[Selected extract — start]

The sustainability aspect of net-zero energy-ready build

by arslan_ahmed | April 14, 2023 10:00 am

Photo by Tyler Simpson.[1]
Photo by Tyler Simpson.

By Tyler Simpson

The ecoEII Net Zero Energy Housing Demonstration Project with the National Research Council of Canada (NRC) gathered five production home builders from across Canada to build net-zero energy (NZE) market-ready homes with off-the-shelf technology. At the conclusion of the project, the builders constructed 11 NZE dwellings: one four-unit NZE row house, one NZE multi-unit residential building (MURB) comprising six units, and five net-zero energy ready (NZER) houses. The houses constructed represented an important step toward the broader adoption of low operational carbon houses and provided critical insight into how these homes could be constructed in a cost-effective manner.

The recipe for a NZER or NZE house includes a building enclosure that incorporates optimized levels of insulation to limit thermal bridging, achieves exceptional levels of airtightness, engages fenestrations with a low U-value, and implements high-efficiency mechanical equipment. With this recipe in mind, and the support of a builder, the author’s NZER house, which was constructed in 2014, featured the following attributes as noted in Table 1.

Table 1 Building enclosure and mechanical systems of the net-zero energy ready (NZER) house.[2]
Table 1 Building enclosure and mechanical systems of the net-zero energy ready (NZER) house.

With the parameters noted in Table 1, an energy model was developed in an energy simulation modelling software to approximate the house’s annual energy consumption, which revealed a utilization of 61 gigajoule (GJ) (Figure 1). If this house were built to the minimum requirements of the Supplementary Standards SB-12, amended in July 2016, from the Ontario Building Code (OBC), it would consume an additional 36 GJ of energy per year; which would mean less insulation, higher air leakage rate, and less efficient mechanical systems.

Figure 1 Comparative energy consumption modelling of net-zero energy ready (NZER) house using an energy simulation modelling software. [3]
Figure 1 Comparative energy consumption modelling of net-zero energy ready (NZER) house using an energy simulation modelling software.

Further modelling revealed additional measures could have been taken to further reduce 61 GJ of energy consumption in the NZER houses, including the inclusion of triple-glazed windows and an air source heat pump hot water tank. These two measures would have reduced the annual energy consumption by another 10 to 15 GJ a year. At the time, both were expensive technologies to implement, but thankfully these costs have now come down and such measures can be implemented on projects to further reduce energy consumption.

Net-zero house and sustainability failures

Before getting into how this house failed from a sustainability perspective, one must think about the definition of sustainability. Sustainability consists of fulfilling the needs of the current generations without compromising the needs of future generations. The NZER house constructed for the author considered operational carbon; however, at the time, an analysis of the embodied carbon was not completed. For a building to be truly sustainable, both the operational and embodied carbon must be low to ensure a limited negative impact on the environment. The three materials driving a high embodied carbon value for the NZER house include concrete, the brick cladding, and extruded polystyrene (XPS) insulation (Figure 2).

[Selected extract — finish]
[Information provided — start]

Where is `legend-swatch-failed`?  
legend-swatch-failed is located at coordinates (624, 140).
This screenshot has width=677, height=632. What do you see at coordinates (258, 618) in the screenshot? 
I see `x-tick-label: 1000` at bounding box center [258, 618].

[Information provided — finish]

- Tasks and exercises:
(a) Please write out the passage of the net-zero house article from "The recipe for" to "in Table 1.".
(b) In the net-zero house article, what annual energy consumption did the energy model estimate for the author's NZER house?

- Your written answers:
(a)
The recipe for a NZER or NZE house includes a building enclosure that incorporates optimized levels of insulation to limit thermal bridging, achieves exceptional levels of airtightness, engages fenestrations with a low U-value, and implements high-efficiency mechanical equipment. With this recipe in mind, and the support of a builder, the author’s NZER house, which was constructed in 2014, featured the following attributes as noted in Table 1.

(b) 61 gigajoules (GJ)